For employees, adjusting to the formal decor of 2101 L Street hasn’t been easy. The USGBC might want to project an image of sober-minded maturity, but around the cubicles, even 30 is old. The USGBC and Shaw Jelveh worked to inject some personality into the place, arranging variegated images of LEED projects in a conference room; elsewhere, a world map pinpoints the organization’s chapters. But the quote wall is perhaps the most faithful barometer of office culture. Submitted by the council’s 196 employees, the quotes are taken from Jesus Christ (“Whatever thy hand findest to do, do it with all thy heart”) and his secular equivalent (“‘Do, or do not. There is no try.’ —Yoda”). They are from the author of The Green Collar Economy (“It’s time to stop borrowing and start building …”) and the mouth of a sworn enemy (“‘The job is ours and the job must be done. If not by us, who? If not now, when?’” —Ronald Reagan”). There are seven from Mahatma Gandhi; six from Frank Lloyd Wright; five each from Barack Obama, Ralph Waldo Emerson, and E. E. Cummings; four from John Muir; and three from Dr. Seuss. Other offices have mountain retreats and trust falls. The USGBC has its quote wall. “We are all in the gutter, but some of us are looking at the stars,” goes one quote from Oscar Wilde, caught in a rare instance of sounding more like Sacheen Littlefeather.
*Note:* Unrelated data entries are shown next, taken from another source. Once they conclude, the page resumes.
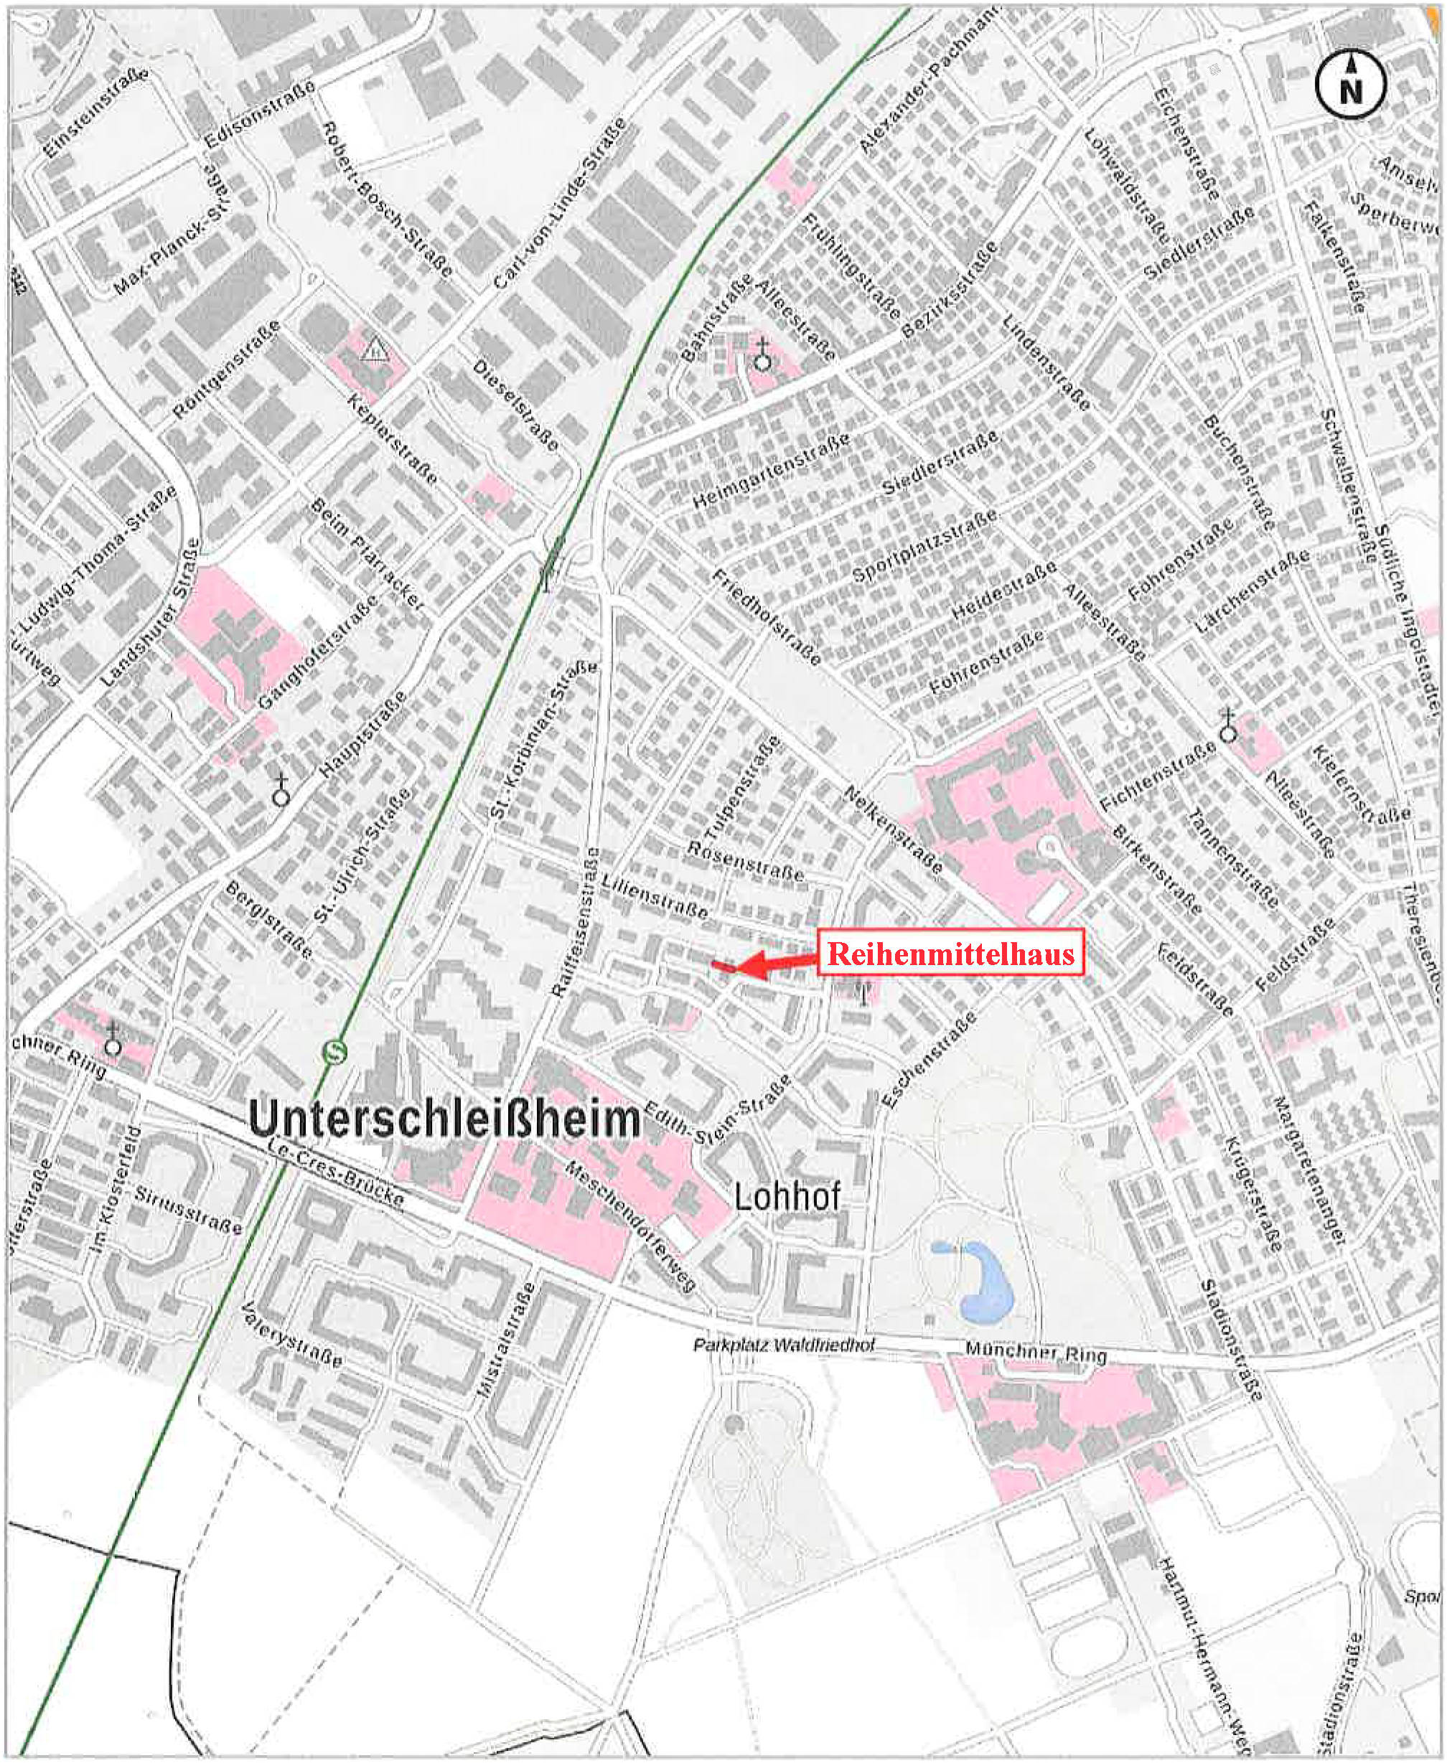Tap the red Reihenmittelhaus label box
pos(950,952)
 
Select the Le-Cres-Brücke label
pos(337,1174)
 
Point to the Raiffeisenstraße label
pos(575,921)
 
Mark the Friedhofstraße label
pos(766,616)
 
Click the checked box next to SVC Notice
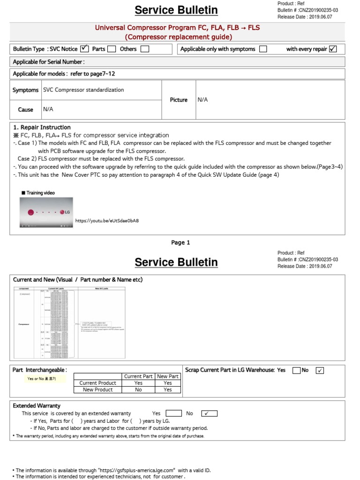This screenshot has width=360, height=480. tap(84, 49)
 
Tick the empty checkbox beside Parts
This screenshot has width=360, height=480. tap(112, 49)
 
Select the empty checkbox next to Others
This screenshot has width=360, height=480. tap(145, 49)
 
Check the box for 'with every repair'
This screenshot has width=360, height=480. tap(333, 49)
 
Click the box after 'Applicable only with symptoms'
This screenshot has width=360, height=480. tap(263, 49)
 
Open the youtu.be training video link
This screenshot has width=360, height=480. tap(107, 220)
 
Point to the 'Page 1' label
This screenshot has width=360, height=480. tap(180, 242)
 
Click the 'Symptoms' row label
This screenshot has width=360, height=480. tap(25, 90)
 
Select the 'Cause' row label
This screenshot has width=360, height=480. tap(25, 110)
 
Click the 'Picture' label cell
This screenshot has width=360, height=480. tap(179, 100)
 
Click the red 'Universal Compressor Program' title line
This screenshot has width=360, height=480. tap(177, 28)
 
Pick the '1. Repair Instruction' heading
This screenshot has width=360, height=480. tap(42, 128)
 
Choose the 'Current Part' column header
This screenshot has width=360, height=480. tap(138, 376)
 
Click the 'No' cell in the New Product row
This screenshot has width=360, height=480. tap(138, 390)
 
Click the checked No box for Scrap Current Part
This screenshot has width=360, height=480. tap(320, 370)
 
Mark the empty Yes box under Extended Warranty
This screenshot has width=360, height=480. tap(173, 413)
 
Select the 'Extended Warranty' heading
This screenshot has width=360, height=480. tap(37, 405)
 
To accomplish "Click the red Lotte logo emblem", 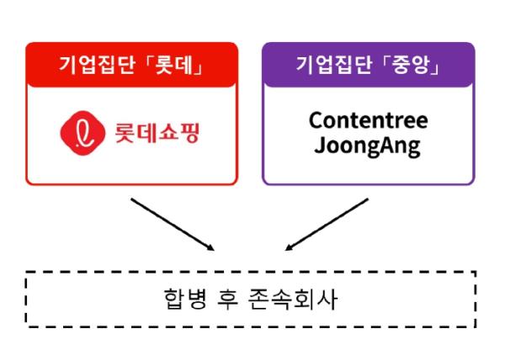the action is pos(82,133).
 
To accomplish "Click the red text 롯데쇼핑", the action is pos(157,133).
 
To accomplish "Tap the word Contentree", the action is pos(369,120).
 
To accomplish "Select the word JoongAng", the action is pos(367,146).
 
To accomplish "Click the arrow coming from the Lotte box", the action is pos(173,225).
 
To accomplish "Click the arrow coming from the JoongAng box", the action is pos(327,225).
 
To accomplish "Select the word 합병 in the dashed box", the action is pos(185,299).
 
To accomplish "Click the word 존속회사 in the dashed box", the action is pos(294,299).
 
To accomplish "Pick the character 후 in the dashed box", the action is pos(228,299).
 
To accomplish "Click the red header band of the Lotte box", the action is pos(132,65).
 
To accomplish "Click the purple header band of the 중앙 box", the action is pos(369,65).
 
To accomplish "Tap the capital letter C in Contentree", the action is pos(316,120).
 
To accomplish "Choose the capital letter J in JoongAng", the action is pos(319,146).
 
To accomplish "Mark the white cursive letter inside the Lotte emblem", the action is pos(82,133).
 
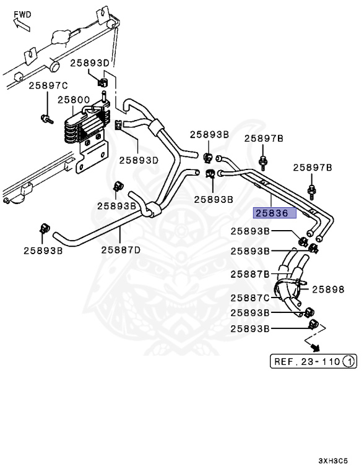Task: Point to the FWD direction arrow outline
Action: (20, 24)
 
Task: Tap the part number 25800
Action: (74, 99)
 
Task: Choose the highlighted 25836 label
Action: (274, 213)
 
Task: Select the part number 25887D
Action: (121, 250)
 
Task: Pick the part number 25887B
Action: (250, 274)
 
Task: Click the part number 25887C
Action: (250, 298)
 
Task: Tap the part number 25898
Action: (327, 289)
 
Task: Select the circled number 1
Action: (349, 361)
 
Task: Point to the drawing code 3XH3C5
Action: (334, 461)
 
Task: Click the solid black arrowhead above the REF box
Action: (315, 347)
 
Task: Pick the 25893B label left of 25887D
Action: (43, 250)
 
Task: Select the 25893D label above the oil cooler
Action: (89, 62)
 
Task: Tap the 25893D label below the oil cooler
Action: (139, 160)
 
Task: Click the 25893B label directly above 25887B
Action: (250, 252)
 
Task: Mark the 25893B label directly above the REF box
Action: (250, 328)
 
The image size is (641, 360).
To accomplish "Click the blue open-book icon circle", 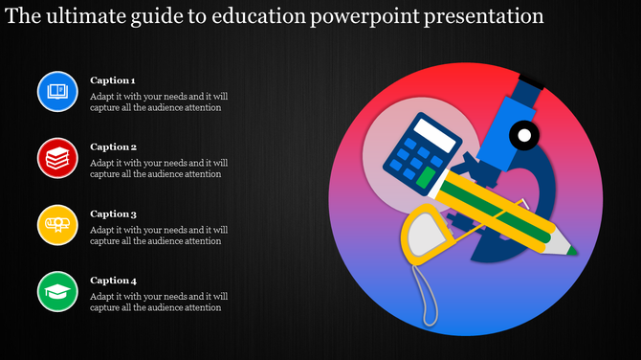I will pos(56,91).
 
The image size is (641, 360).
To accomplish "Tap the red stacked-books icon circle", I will pos(56,158).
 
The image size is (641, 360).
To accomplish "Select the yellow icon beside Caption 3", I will pos(56,225).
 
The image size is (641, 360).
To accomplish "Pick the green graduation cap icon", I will pos(56,291).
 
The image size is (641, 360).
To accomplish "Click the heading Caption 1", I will pos(112,80).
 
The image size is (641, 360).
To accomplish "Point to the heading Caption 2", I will pos(112,147).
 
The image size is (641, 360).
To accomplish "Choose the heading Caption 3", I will pos(112,214).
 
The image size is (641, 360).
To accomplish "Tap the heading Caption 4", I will pos(112,281).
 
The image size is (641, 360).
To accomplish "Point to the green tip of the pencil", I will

Which prompts the question: Does a corporate look suit an organization whose employees find inspiration in Van Jones? Or is that disconnect precisely the point? As much as the aesthetic seems to belie the institution’s character, it’s in lockstep with its mission—to spread green building far and wide. Corporations are among the last frontiers and, by dint of their size, the ideal candidates to usher in change. With its new office, the USGBC is turning itself into a billboard for the idea that green business practices extend beyond a few recycling bins and a company-sponsored Earth Day picnic; they penetrate all corners of office life, from carpeting and desk lamps to the very process by which the space is designed. Efficiency and collaboration are the new watchwords, ideas that both green activists and corporate suits can embrace. “We’re putting together technologies that are already in existence but have never been quite assembled in this way,” Wilson says. “We’re not a hundred percent sure how everything is going to turn out, but we want to be able to tell this story to all kinds of people.” The lesson is right there on the wall: “To move the world, we must first move ourselves.”